エヌビディアの最高経営責任者(CEO)であるジェンスン・フアン氏は、今年の第4四半期から最新型の人工知能(AI)チップ「ブラックウェル」の本格的な生産が行われることを明らかにした。また、ブラックウェルによってエヌビディアの売上が、数十億ドル(数千億円)以上増加するという楽観的な見通しを示した。
彼は同日、エヌビディアの今年の5~7月(会計年度第2四半期)実績発表後に行われた、カンファレンスコールとメディアインタビューを通じて、「ブラックウェルの性能は現存するホッパーよりもはるかに向上している」と述べた。
ブラックウェルは、昨年3月に開催されたエヌビディアの年次開発者会議(GTC)2024で公開された。「B200」とも呼ばれ、現在顧客に納品されている「H100」ホッパーチップの性能を大幅に上回る。しかし、最近ブラックウェルの生産遅延問題が発生していた。
これに関し、フアンCEOは「ブラックウェルの設計上に誤りがあったわけではない」と述べた。続けて「デザイン面で小さな誤りが発生したが、それは解決済みだ」と説明した。また、ブラックウェルのサンプルを今日から顧客に送付し、供給が始まっていると付け加えた。今年の第4四半期からブラックウェルの生産が本格化し、来年には供給が大幅に増加することを強調した。
フアンCEOは「ブラックウェルによって次の会計年度第1四半期(来年3月~5月)からエヌビディアの売上が大幅に増加するだろう」と自信を持って述べた。彼はブラックウェルによって増加する売上規模を数十億ドル(数千億円)以上と語った。
彼は「ブラックウェルに対する顧客の期待は非常に高く、ホッパーの需要も依然として強い」と強調した。供給のタイミングがやや遅れるブラックウェルの空白はホッパーで埋めることができると説明した。

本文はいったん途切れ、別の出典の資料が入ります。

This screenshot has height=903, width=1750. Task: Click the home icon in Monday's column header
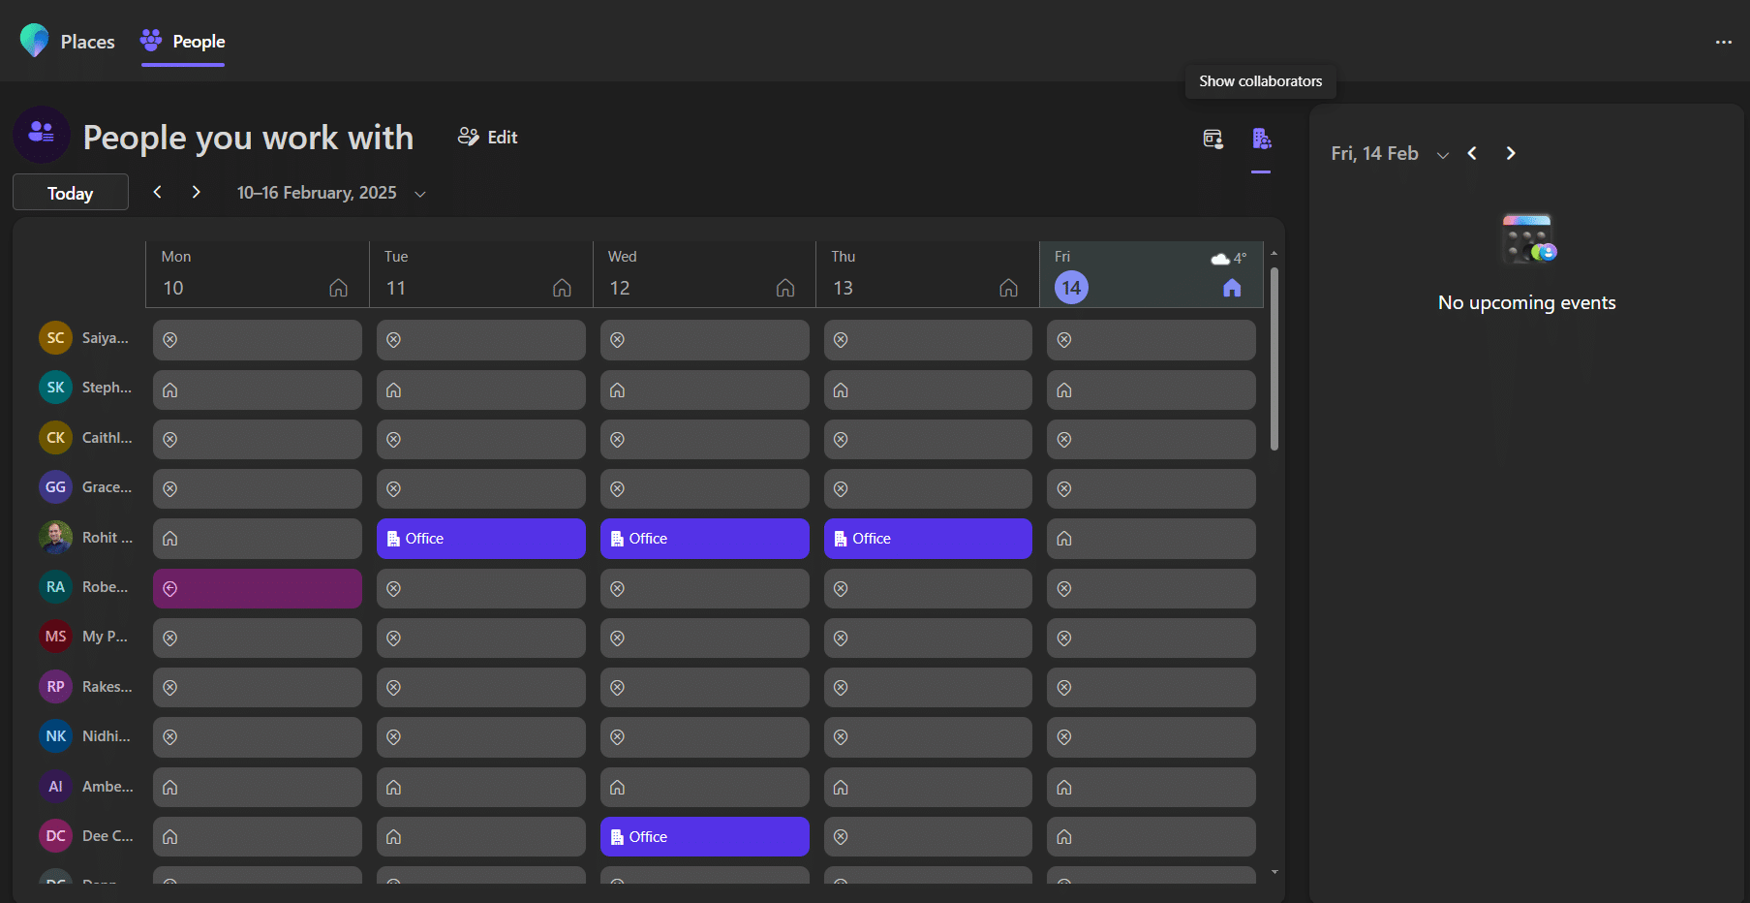click(x=338, y=288)
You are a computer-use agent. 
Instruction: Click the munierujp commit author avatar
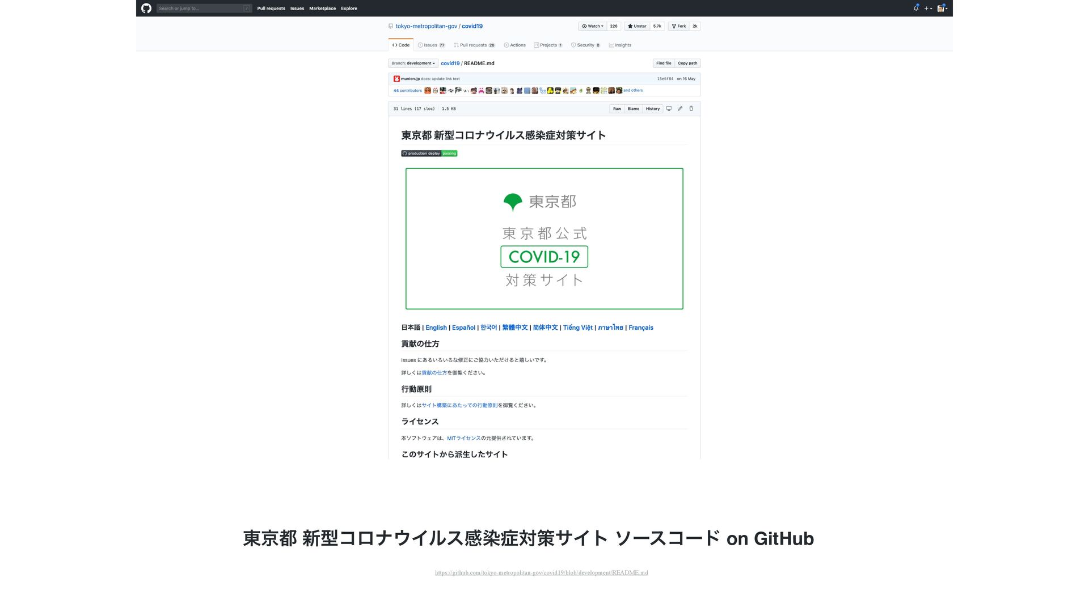pos(396,79)
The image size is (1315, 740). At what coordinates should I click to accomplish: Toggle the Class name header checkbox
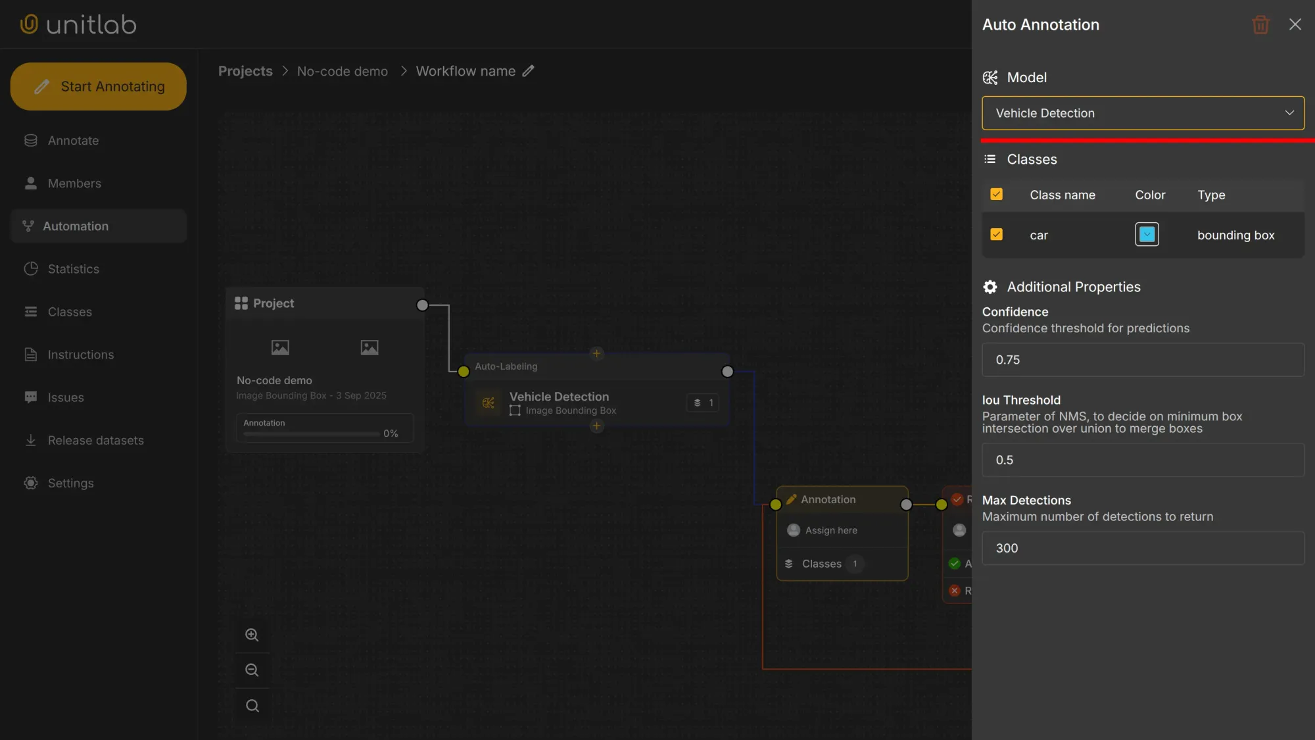click(x=997, y=194)
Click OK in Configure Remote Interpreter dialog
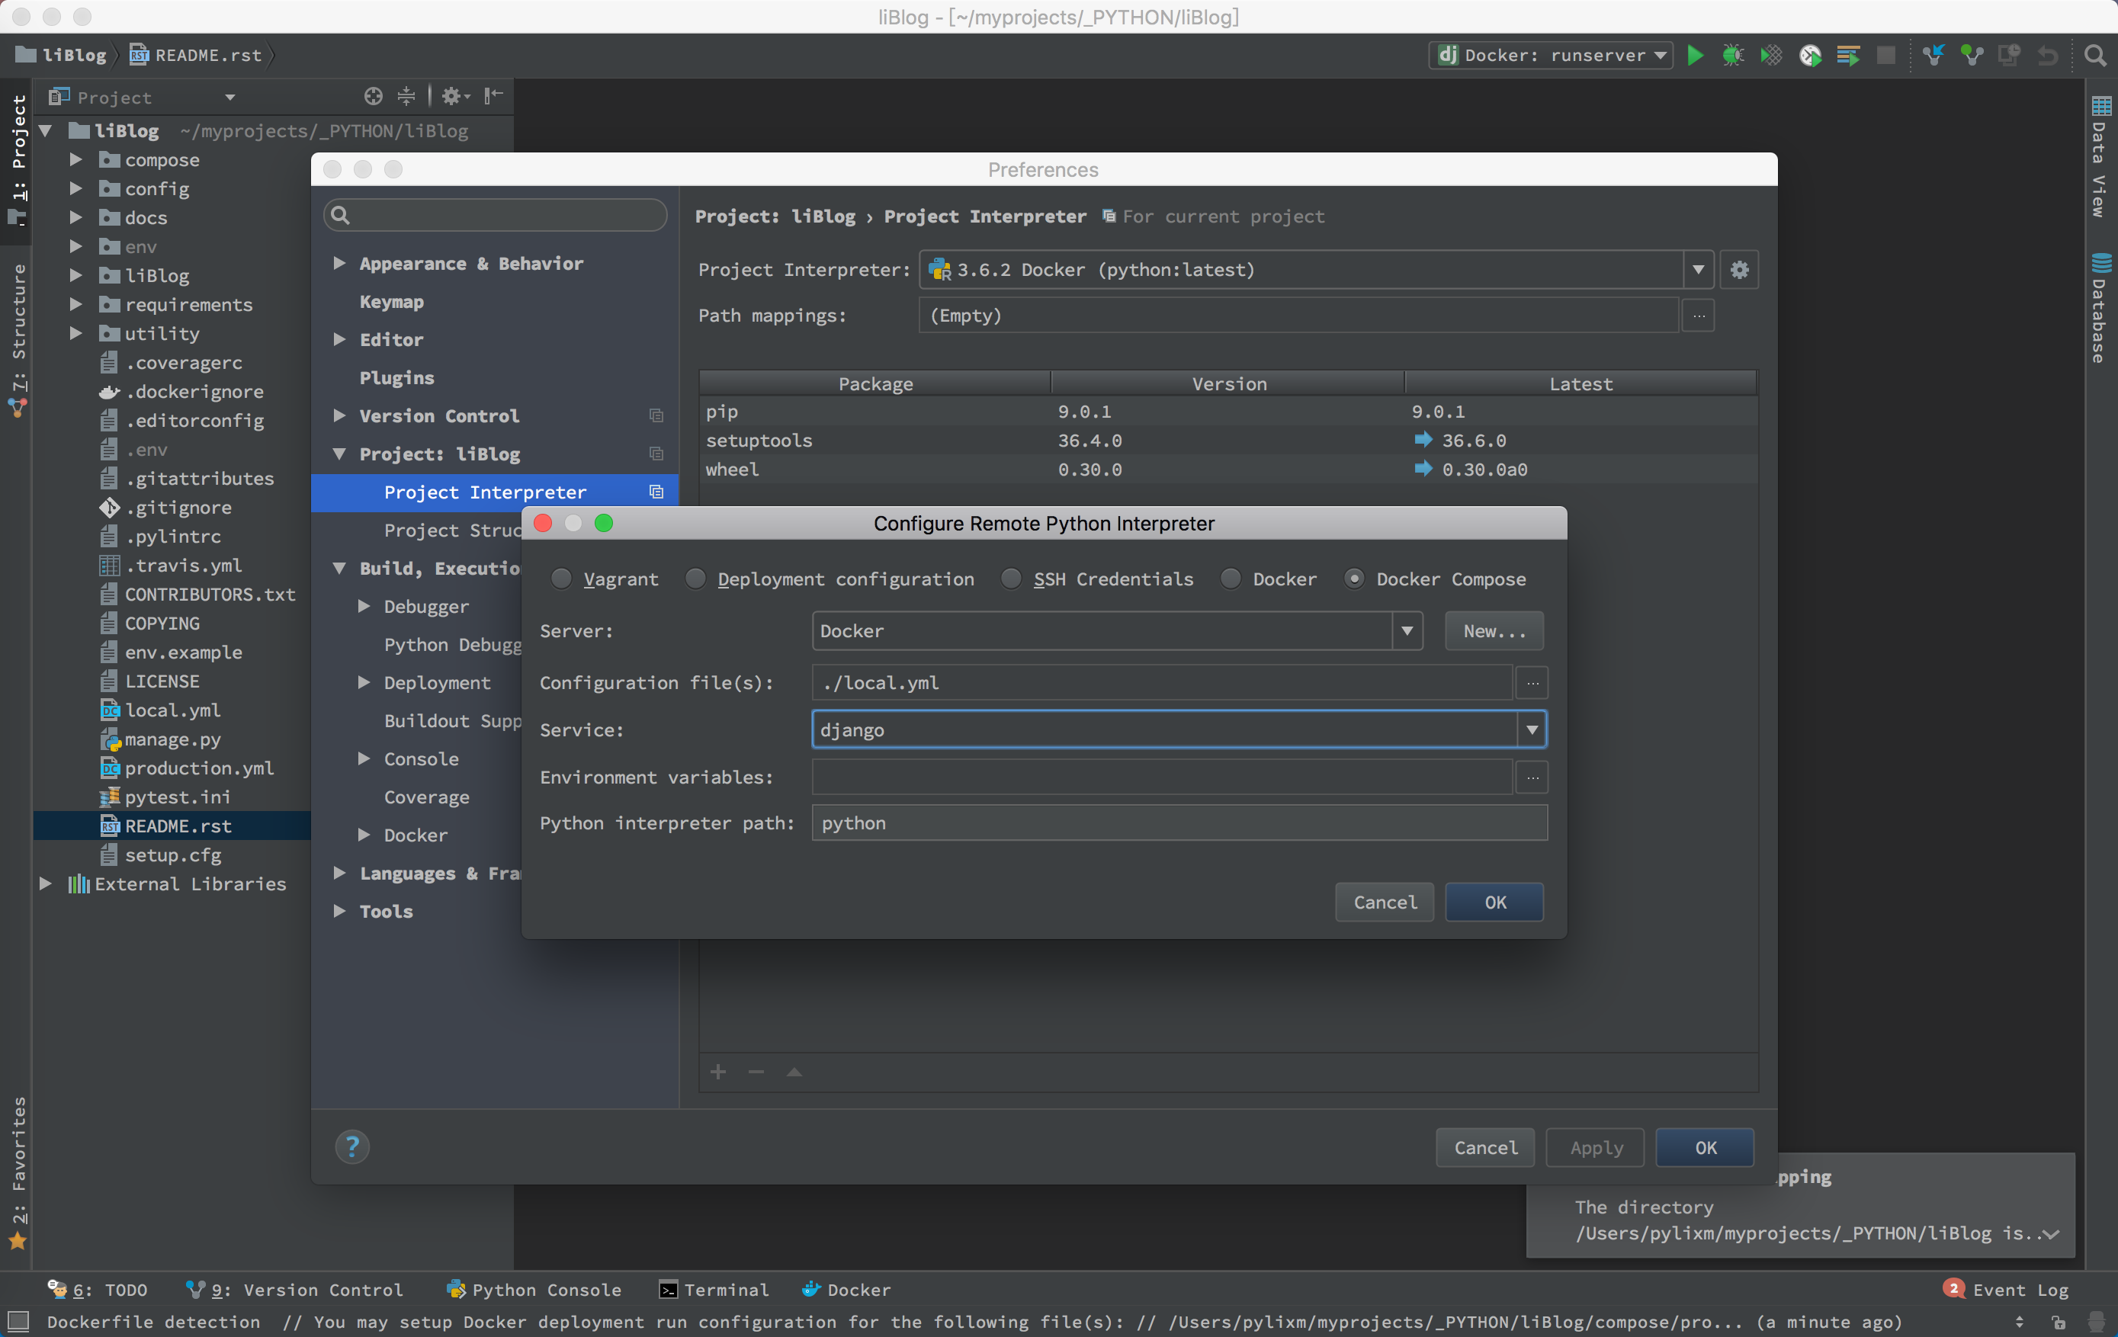This screenshot has width=2118, height=1337. pos(1494,902)
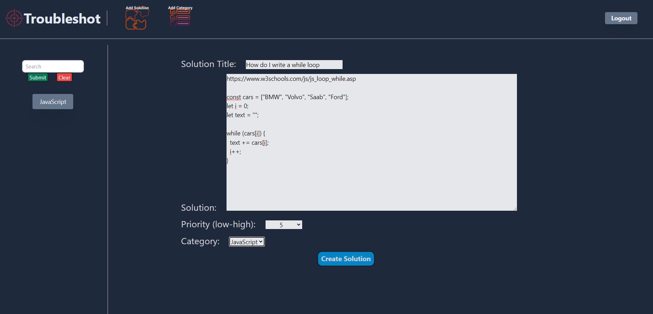Submit the category search
Viewport: 653px width, 314px height.
pyautogui.click(x=38, y=77)
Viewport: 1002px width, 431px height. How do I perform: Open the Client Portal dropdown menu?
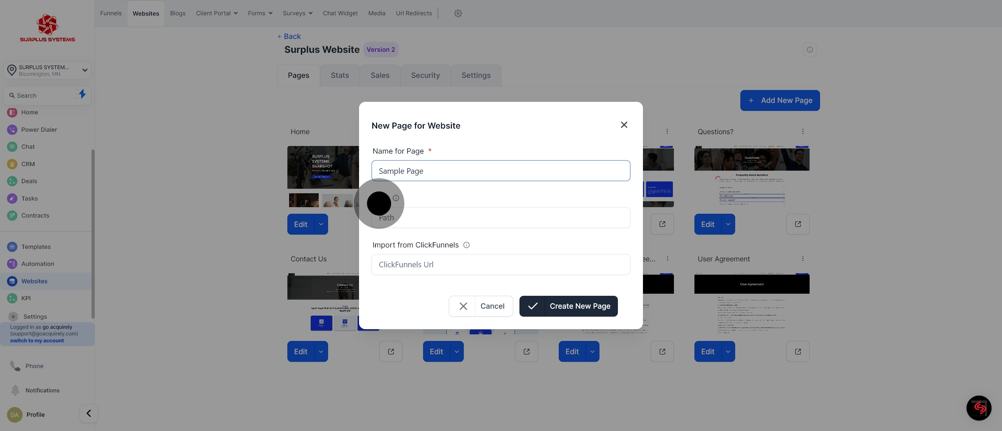click(x=217, y=13)
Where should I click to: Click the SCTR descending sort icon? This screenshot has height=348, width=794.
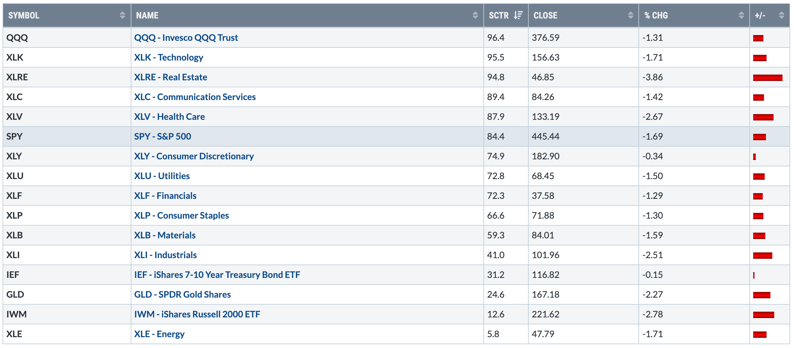[518, 15]
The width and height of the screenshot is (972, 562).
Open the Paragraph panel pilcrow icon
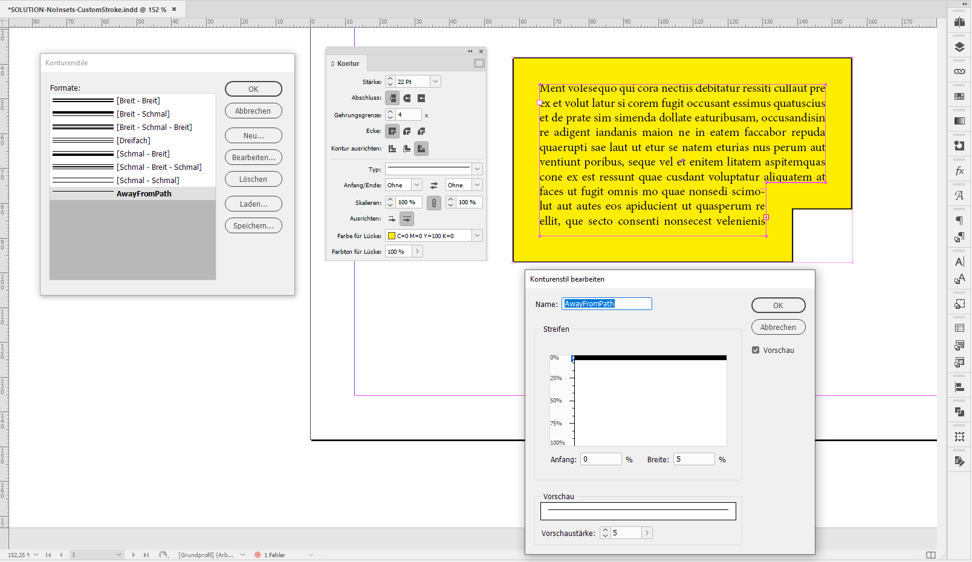click(959, 220)
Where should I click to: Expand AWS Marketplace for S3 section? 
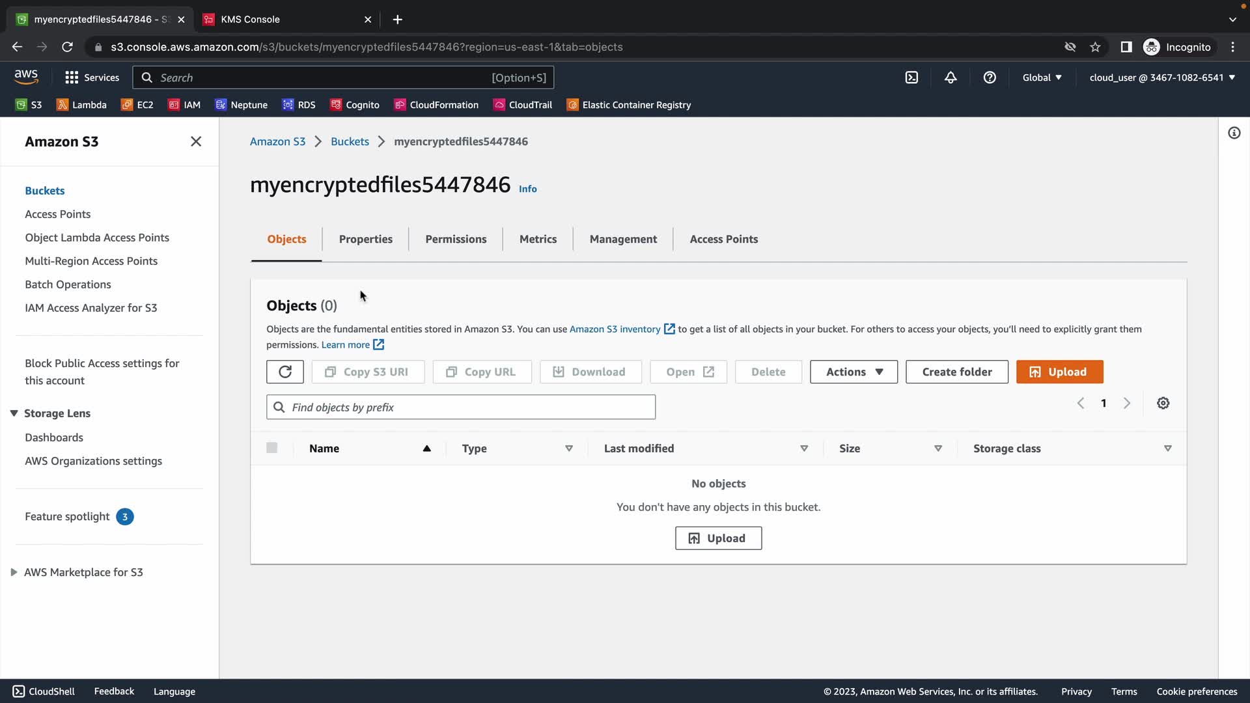click(x=14, y=572)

これに関連して、フアンCEOは「現在エヌビディアの主力AIチップであるホッパーの生産量が、今年の第3四半期と来年の第1四半期までの2四半期の間に増加する」と予想した。ブラックウェルの顧客への納品が予想より遅れたとしても、ホッパーを通じてエヌビディアの売上を維持できるということだ。
フアンCEOはエヌビディアがAIチップ以外に、他のAI分野でも売上を増やすことができると自信を見せた。各国がソブリン(主権)AI(国が自国のインフラ、データ、労働力、ビジネスネットワークを用いて人工知能を生み出すことができる能力)に関心を持ち始めており、エヌビディアがこの分野でも売上を伸ばすことができると説明した。
彼は「すべての国がAIデータを国家資源として考えている」と述べた。今年3月のGTC 2024で、フアンCEOは「エヌビディアはAIチップだけでなく、AIデータセンターなどAI総合企業を目指している」と明らかにした。
一方、同日エヌビディアは、会計年度上第2四半期の売上が前年同期比122%増加した300億400万ドル(約4兆3370億円)に達したことを軸にした業績発表を行った。純利益も前年同期比で2倍以上増加した165億ドル(約2兆3850億円)を記録した。エヌビディアは第3四半期(8月~11月)の売上を325億ドル(約4兆6978億円)と予想しているが、成長率が多少鈍化する様子に時間外取引での株価が一時6.89%まで急落した。